» What the task requires
Once you find the line with "Cours en ligne (962, 40)" in the data that follows, repeat it and every line after it exactly, through the line with "Qui était L. Ron Hubbard ? (581, 550)".

Collected data

________________________

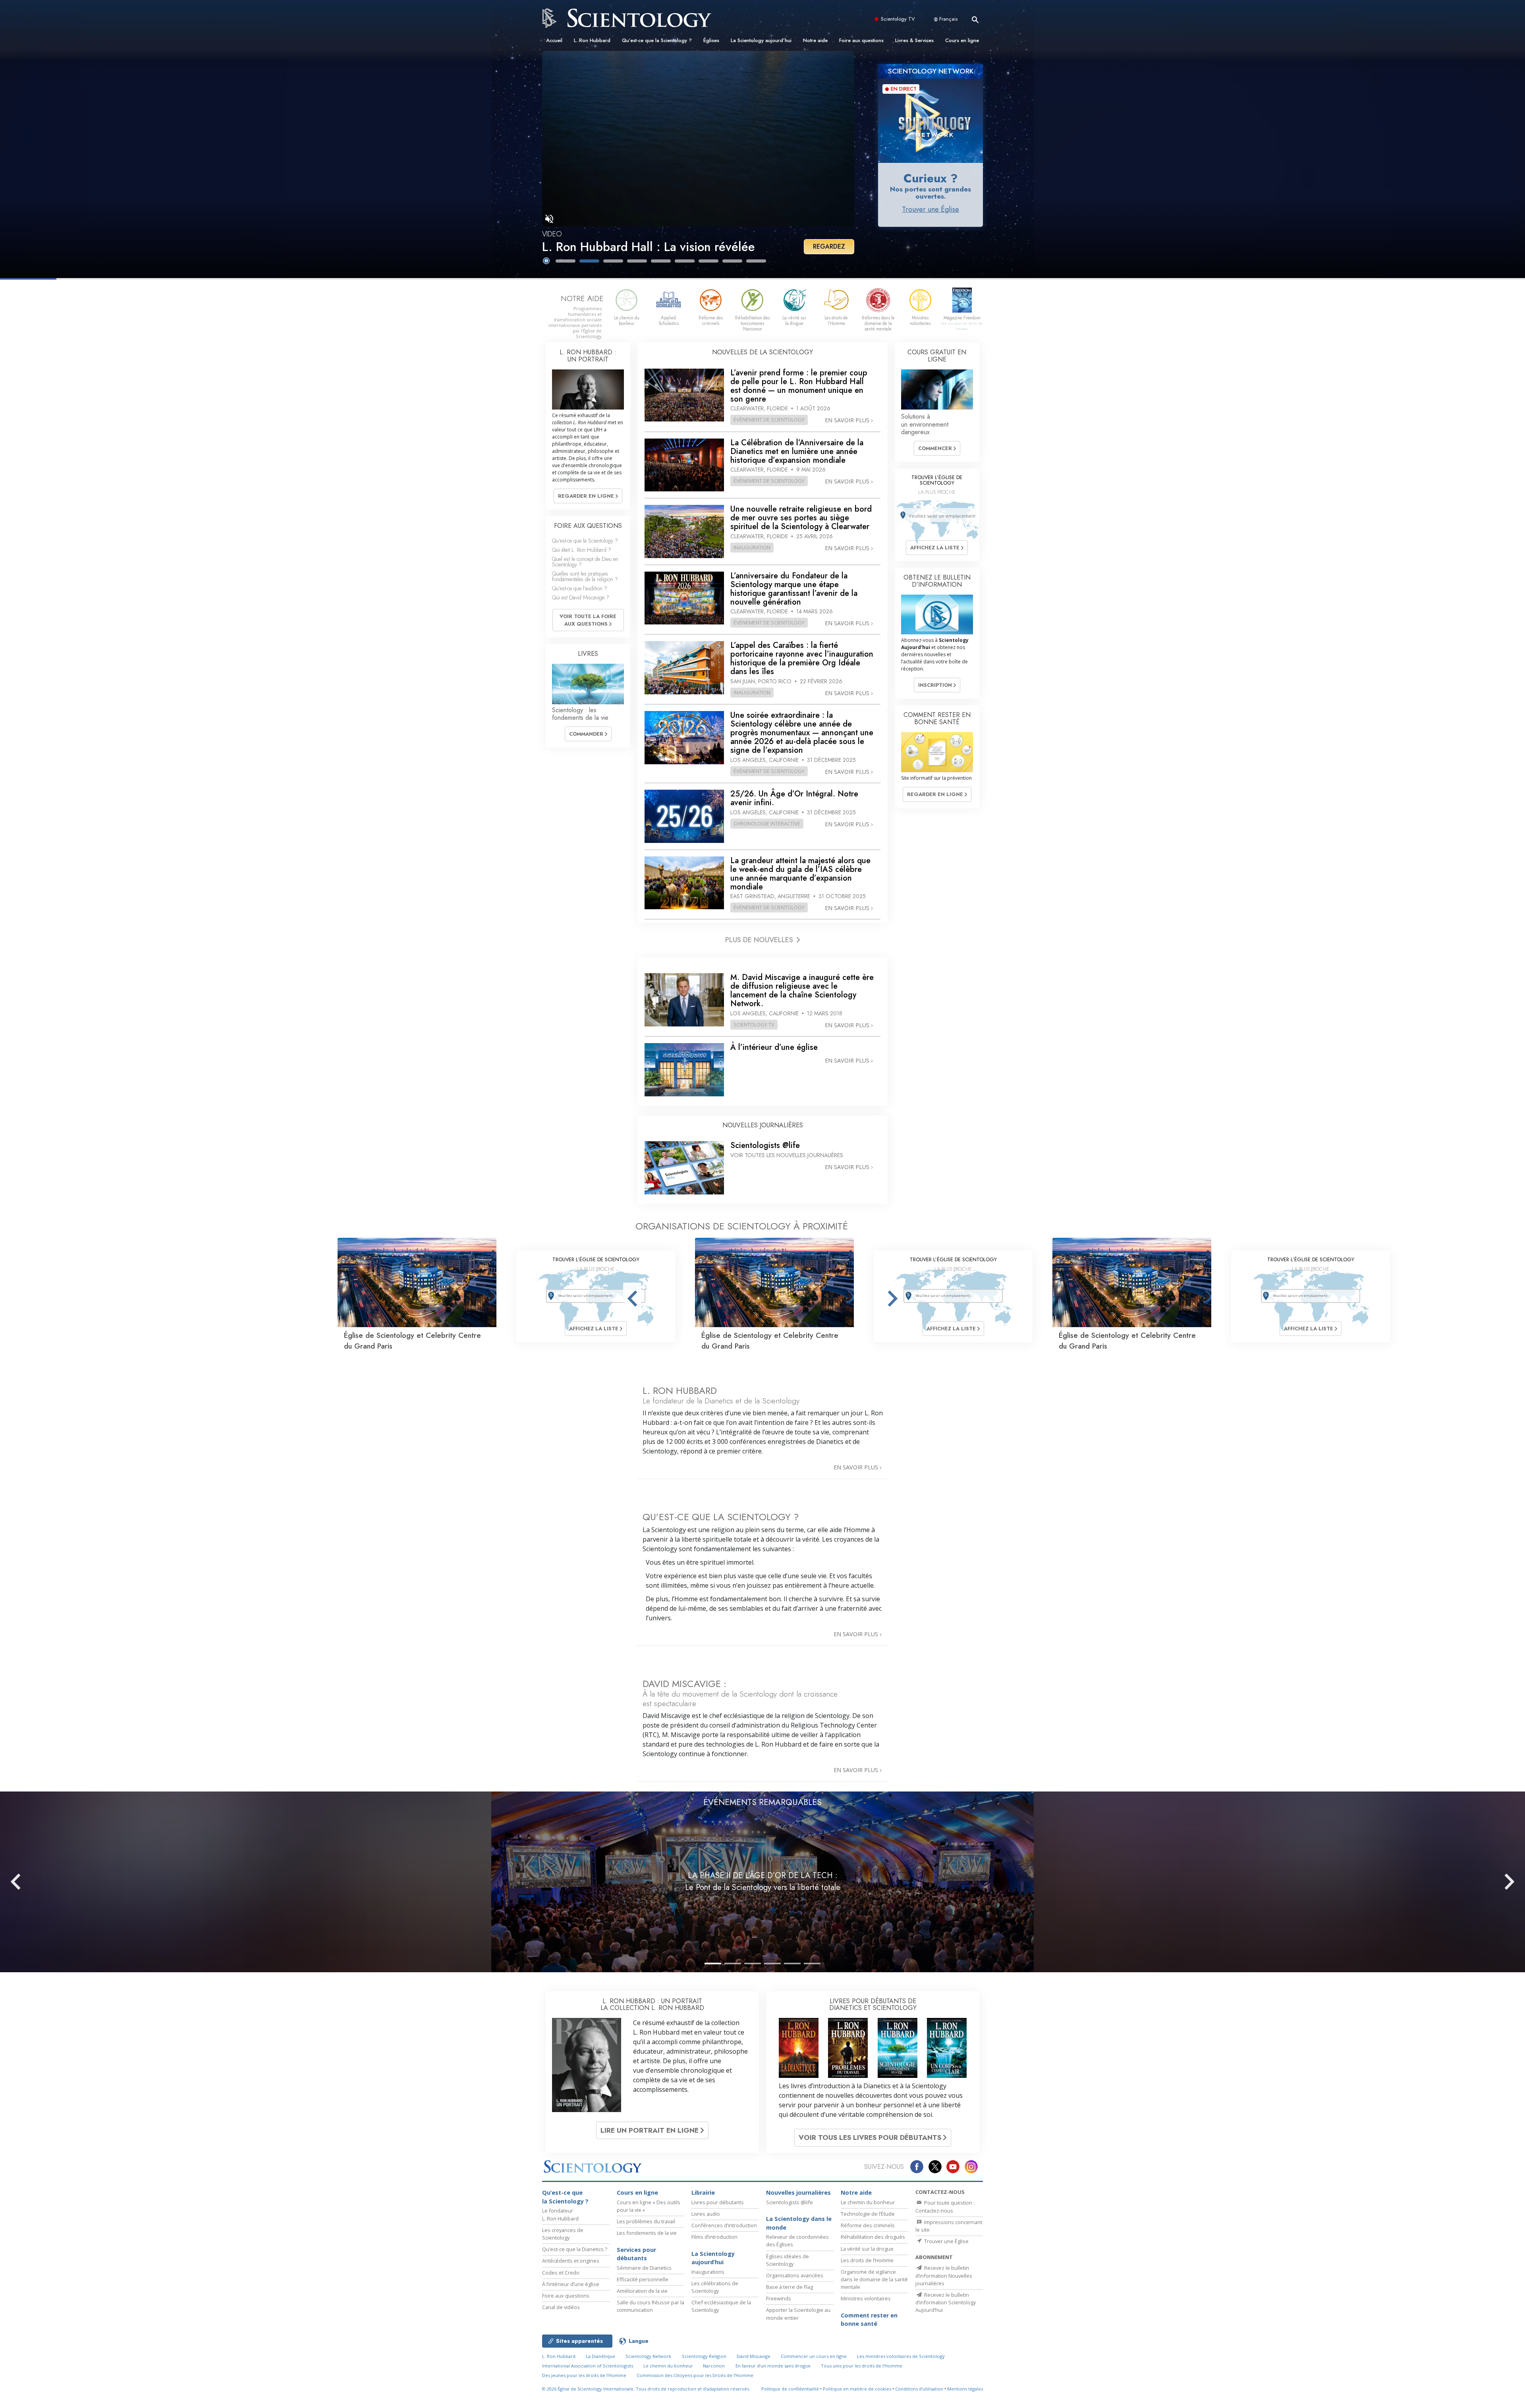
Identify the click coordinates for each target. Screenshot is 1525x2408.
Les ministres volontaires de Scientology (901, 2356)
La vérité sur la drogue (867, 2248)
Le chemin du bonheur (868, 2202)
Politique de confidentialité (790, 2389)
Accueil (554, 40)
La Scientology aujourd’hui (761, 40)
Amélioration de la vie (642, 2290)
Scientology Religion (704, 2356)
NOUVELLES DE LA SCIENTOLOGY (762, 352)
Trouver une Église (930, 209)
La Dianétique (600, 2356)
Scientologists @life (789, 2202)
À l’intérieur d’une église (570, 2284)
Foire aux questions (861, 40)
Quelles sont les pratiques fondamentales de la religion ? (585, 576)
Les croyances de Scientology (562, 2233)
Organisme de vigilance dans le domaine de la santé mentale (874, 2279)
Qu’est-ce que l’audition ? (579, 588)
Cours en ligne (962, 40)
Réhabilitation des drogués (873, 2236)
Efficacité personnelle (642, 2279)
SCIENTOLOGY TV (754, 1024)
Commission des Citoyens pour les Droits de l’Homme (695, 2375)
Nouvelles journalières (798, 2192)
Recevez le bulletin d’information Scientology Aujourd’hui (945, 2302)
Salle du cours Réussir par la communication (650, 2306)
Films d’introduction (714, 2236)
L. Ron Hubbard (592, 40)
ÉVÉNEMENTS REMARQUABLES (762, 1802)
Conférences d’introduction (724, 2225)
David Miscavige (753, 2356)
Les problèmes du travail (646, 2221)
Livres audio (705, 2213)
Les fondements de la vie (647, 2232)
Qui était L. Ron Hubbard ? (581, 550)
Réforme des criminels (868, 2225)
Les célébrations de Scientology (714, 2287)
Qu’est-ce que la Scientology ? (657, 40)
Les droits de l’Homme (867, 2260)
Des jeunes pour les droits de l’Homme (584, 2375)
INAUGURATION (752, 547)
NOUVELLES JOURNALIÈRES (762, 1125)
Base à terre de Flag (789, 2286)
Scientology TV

________________________

» Answer for this exercise
Cours en ligne (962, 40)
Réhabilitation des drogués (873, 2236)
Efficacité personnelle (642, 2279)
SCIENTOLOGY TV (754, 1024)
Commission des Citoyens pour les Droits de l’Homme (695, 2375)
Nouvelles journalières (798, 2192)
Recevez le bulletin d’information Scientology Aujourd’hui (945, 2302)
Salle du cours Réussir par la communication (650, 2306)
Films d’introduction (714, 2236)
L. Ron Hubbard (592, 40)
ÉVÉNEMENTS REMARQUABLES (762, 1802)
Conférences d’introduction (724, 2225)
David Miscavige (753, 2356)
Les problèmes du travail (646, 2221)
Livres audio (705, 2213)
Les fondements de la vie (647, 2232)
Qui était L. Ron Hubbard ? (581, 550)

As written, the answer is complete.